Partial increase in premiums for Zurich Insurance in the first quarter

Partial increase in premiums for Zurich Insurance in the first quarter
Partial increase in premiums for Zurich Insurance in the first quarter

Gross premiums increased by 5% to $12.6 billion in property and casualty insurance, driven as much by activities with individuals as with businesses. The stock climbed 2.4% around 10 a.m.

Zurich Insurance recorded a mixed performance in the first three months of 2024, progressing in the main property and casualty business but declining in life insurance. The insurer plans to increase its rates during the year, hoping to grow in its core business.

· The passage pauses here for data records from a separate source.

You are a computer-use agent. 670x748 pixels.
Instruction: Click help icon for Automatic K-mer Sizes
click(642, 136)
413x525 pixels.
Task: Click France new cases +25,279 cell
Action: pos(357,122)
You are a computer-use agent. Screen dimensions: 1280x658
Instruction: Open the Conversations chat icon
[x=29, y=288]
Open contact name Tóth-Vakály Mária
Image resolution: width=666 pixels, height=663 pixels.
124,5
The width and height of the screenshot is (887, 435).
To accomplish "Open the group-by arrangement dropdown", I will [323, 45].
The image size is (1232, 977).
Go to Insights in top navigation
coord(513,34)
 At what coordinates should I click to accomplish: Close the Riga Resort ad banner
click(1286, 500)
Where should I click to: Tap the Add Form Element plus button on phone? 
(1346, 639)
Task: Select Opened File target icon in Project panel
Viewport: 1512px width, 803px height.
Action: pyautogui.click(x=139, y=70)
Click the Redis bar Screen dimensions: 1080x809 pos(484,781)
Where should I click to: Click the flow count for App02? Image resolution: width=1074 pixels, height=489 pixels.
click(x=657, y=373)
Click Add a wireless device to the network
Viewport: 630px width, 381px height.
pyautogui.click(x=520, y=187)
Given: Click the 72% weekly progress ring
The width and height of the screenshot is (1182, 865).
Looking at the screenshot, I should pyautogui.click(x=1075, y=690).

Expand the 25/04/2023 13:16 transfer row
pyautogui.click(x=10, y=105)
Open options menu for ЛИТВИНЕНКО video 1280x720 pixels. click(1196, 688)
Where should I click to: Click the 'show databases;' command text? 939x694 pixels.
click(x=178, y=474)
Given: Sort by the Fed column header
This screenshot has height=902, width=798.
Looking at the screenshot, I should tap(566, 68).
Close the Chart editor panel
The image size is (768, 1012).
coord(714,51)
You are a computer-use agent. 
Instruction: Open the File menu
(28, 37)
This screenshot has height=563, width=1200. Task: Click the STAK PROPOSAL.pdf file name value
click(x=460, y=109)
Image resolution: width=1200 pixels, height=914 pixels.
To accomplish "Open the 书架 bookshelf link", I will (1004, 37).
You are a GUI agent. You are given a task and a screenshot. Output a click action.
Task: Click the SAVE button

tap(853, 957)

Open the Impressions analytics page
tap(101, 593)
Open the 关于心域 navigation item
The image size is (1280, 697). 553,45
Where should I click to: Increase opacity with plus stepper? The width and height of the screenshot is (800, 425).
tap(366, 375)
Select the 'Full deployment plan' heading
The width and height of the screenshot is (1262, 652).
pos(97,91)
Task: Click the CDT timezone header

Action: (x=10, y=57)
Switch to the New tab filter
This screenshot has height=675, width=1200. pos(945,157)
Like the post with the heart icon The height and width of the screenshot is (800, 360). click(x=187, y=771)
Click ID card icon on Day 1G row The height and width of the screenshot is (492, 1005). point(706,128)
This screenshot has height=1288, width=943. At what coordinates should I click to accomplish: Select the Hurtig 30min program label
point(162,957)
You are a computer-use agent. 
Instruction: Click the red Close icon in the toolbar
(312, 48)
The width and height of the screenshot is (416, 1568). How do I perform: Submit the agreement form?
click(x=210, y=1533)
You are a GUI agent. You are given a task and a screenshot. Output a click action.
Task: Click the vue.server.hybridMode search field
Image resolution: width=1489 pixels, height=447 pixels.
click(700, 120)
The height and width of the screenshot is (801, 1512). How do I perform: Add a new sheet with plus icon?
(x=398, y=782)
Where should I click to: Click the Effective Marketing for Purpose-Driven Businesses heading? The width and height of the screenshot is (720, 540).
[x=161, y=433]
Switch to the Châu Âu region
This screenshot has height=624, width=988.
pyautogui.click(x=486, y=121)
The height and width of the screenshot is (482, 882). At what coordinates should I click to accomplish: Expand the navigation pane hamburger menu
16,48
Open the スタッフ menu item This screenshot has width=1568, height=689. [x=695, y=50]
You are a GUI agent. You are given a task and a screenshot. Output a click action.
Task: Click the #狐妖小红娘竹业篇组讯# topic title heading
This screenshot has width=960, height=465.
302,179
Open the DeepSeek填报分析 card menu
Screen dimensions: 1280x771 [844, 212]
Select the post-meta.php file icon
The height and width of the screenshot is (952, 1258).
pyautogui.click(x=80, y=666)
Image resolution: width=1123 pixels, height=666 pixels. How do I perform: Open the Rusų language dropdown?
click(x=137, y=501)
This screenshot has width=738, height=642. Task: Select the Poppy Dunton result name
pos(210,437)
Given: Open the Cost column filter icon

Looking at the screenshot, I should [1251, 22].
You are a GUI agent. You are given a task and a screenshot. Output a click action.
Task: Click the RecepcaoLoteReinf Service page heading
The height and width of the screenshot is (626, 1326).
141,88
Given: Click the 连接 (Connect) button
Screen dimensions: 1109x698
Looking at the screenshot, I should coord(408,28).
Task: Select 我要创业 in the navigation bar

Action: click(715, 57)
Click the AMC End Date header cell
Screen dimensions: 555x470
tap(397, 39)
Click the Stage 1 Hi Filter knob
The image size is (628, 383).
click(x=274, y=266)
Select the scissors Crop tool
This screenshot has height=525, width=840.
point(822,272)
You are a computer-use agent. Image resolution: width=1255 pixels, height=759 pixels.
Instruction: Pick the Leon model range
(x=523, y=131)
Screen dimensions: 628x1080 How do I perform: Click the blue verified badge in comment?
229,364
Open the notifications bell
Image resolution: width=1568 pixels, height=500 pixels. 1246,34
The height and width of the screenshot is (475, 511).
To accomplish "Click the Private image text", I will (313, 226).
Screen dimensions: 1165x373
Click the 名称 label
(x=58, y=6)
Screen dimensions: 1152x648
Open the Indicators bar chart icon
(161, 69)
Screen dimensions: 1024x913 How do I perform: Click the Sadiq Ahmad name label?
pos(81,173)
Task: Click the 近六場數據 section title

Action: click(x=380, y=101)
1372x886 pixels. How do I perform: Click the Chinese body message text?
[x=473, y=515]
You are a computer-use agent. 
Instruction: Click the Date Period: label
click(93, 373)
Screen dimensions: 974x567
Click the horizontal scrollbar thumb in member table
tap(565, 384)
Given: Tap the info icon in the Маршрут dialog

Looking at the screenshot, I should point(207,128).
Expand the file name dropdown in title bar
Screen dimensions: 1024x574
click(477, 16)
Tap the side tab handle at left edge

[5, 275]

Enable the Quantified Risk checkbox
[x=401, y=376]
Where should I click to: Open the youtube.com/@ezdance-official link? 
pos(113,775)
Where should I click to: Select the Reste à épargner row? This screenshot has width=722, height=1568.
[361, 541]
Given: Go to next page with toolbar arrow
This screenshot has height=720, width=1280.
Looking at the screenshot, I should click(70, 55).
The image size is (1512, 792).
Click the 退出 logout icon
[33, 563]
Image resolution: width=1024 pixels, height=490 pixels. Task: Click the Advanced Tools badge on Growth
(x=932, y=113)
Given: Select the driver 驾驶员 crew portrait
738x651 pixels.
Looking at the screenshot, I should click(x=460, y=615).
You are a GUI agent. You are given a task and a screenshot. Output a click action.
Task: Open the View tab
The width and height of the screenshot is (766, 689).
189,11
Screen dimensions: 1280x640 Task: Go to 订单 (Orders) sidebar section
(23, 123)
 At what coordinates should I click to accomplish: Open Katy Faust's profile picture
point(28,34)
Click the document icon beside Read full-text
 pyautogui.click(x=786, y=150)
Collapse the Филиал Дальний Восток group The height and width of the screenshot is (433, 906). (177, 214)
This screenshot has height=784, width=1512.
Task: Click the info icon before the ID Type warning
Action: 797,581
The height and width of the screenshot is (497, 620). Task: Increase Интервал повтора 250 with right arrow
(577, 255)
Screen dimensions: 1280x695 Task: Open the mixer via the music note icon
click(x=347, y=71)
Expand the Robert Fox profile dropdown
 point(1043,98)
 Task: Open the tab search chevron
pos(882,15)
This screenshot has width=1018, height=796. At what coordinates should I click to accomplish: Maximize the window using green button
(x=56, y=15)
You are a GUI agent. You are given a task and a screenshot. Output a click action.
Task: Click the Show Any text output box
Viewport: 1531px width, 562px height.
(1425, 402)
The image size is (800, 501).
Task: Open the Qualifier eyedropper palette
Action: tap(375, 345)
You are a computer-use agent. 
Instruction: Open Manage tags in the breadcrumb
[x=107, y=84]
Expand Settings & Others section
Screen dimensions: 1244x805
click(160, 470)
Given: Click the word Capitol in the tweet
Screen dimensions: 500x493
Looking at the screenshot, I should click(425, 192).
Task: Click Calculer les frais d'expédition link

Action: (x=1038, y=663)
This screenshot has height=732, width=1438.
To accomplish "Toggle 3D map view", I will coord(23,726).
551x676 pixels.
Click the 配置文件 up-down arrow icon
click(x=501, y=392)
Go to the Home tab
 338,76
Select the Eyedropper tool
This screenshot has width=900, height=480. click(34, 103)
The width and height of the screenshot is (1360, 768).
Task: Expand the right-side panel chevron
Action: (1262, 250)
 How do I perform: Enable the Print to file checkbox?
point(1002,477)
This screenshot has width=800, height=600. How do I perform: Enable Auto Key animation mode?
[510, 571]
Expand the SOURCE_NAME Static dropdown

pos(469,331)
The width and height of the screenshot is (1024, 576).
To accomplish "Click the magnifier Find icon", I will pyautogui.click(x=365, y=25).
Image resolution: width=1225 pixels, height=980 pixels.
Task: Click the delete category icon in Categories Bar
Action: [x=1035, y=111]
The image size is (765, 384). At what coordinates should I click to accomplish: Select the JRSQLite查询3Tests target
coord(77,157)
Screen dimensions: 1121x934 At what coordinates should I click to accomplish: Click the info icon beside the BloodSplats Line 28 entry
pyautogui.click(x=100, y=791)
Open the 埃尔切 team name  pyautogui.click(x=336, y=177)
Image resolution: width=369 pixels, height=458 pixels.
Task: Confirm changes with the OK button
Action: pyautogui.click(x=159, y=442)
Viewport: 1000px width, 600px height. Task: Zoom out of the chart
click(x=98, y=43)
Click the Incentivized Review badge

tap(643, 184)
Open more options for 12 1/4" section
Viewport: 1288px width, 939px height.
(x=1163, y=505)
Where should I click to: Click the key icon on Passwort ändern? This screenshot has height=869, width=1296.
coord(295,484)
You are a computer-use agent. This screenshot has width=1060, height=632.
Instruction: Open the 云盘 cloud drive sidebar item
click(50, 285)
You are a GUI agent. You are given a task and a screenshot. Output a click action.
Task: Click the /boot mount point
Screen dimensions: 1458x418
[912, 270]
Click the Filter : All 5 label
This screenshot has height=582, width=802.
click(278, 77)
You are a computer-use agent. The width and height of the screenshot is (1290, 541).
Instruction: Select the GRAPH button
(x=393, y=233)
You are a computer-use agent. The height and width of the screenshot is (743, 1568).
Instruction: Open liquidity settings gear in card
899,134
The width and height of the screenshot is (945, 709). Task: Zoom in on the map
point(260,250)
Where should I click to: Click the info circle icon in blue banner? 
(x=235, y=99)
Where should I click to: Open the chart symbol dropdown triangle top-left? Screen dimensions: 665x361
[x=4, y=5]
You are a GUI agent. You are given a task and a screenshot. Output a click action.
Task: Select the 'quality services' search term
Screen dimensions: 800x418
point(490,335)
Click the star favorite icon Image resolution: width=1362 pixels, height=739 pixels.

In the first quarter, gross premiums increased by 5% to 12.6 billion dollars (11.3 billion francs) in property and casualty insurance, driven as much by activities with individuals as with businesses, according to a press release. published Thursday. The group also benefited from an increase in premiums of 5% on average in this segment.

Damage caused by natural disasters had an impact of 1.6% on the combined ratio (ratio between damage costs and premiums). The latter was not detailed, Zurich Insurance only publishing a few key figures in the first quarter.

The equivalent of new business premiums in life insurance, however, declined by 4% to almost 4.0 billion, due to a sharp decline (-13%) in the main region Europe, Middle East and Africa. North America (+10%), Asia-Pacific (+19%) and Latin America (+8%) on the other hand showed solid growth in this area. A year ago, Zurich Insurance recorded solid results in savings activities with private clients in Spain, a performance which has not been repeated.

As for business with the American partner Farmers, gross premiums increased by 6% to 7.1 billion, mainly thanks to an increase in prices. This activity “is on track” to “reach or exceed” growth of around 5% this year, estimated financial director Claudia Cordioli.

While the key figures were in line with AWP agency forecasts in the property and casualty business and Farmers, they missed expectations in life insurance.

Price jump in North America

The company has not made any new forecasts for the future. Until now, management forecast growth of around 5% in general insurance revenues for 2024 and operating profit in life insurance at least as high as in 2023. The 8% growth target of earnings per share over the period 2023-2025 should be exceeded, with an estimate last February of around 10%.

Managing Director Mario Greco clarified, during a telephone press conference, that a sharp increase in prices is to be expected in automobile insurance with business customers in North America, where prices have jumped by 14 % in the first quarter. Prices should also increase in activity with SMEs and private clients, particularly in Europe and Switzerland. These increases are made necessary by inflation and the resulting increase in costs.

The 1.1 billion francs share buyback program, announced in February, will be launched “in the coming weeks,” added the company.

Vontobel analysts noted results generally in line with their expectations, highlighting the successful rebound in the Farmers business. The solvency ratio of 232% at the end of March was down 2 percentage points compared to the end of 2023 and 6 points lower than the Zurich bank’s forecasts, but this “is not a problem”, estimated the experts in a market commentary.

On the Swiss Stock Exchange, investors appreciated this news, pushing the insurer’s stock up 2.4% to 464.20 francs in an SMI index up 0.46% at 10:05 a.m.